Task directions -
Write out all of the lines below again, requests included, and shift every coordinate in the answers by -17. Leave the pictures out.

::::

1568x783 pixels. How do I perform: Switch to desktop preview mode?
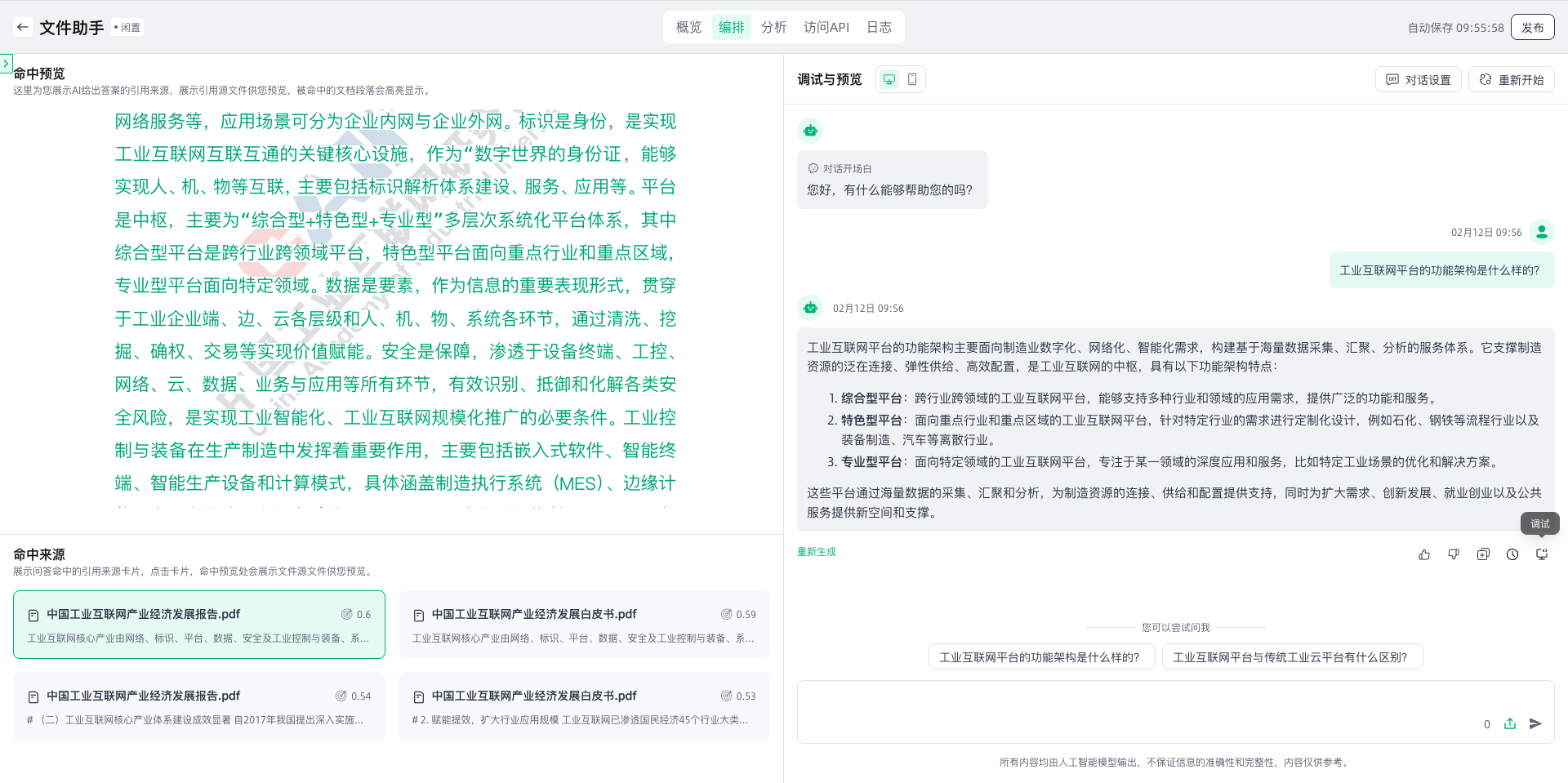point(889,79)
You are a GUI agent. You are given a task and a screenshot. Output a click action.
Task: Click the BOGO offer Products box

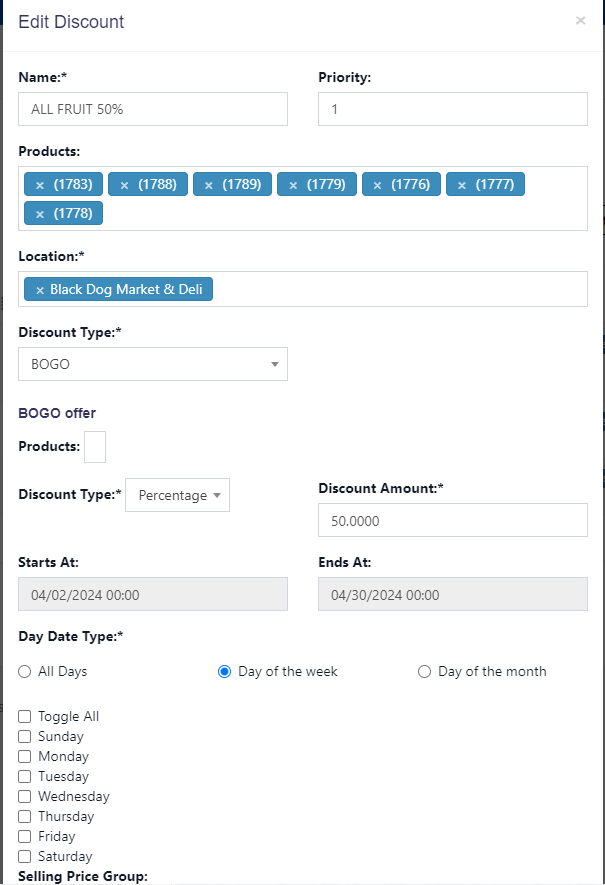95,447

::::

Task output -
1568x783 pixels. How do I perform: Switch to desktop preview mode?
point(872,62)
You are a GUI agent. You are given a task and a screenshot. Output a click action.
Task: Click the BOGO offer Products box

78,430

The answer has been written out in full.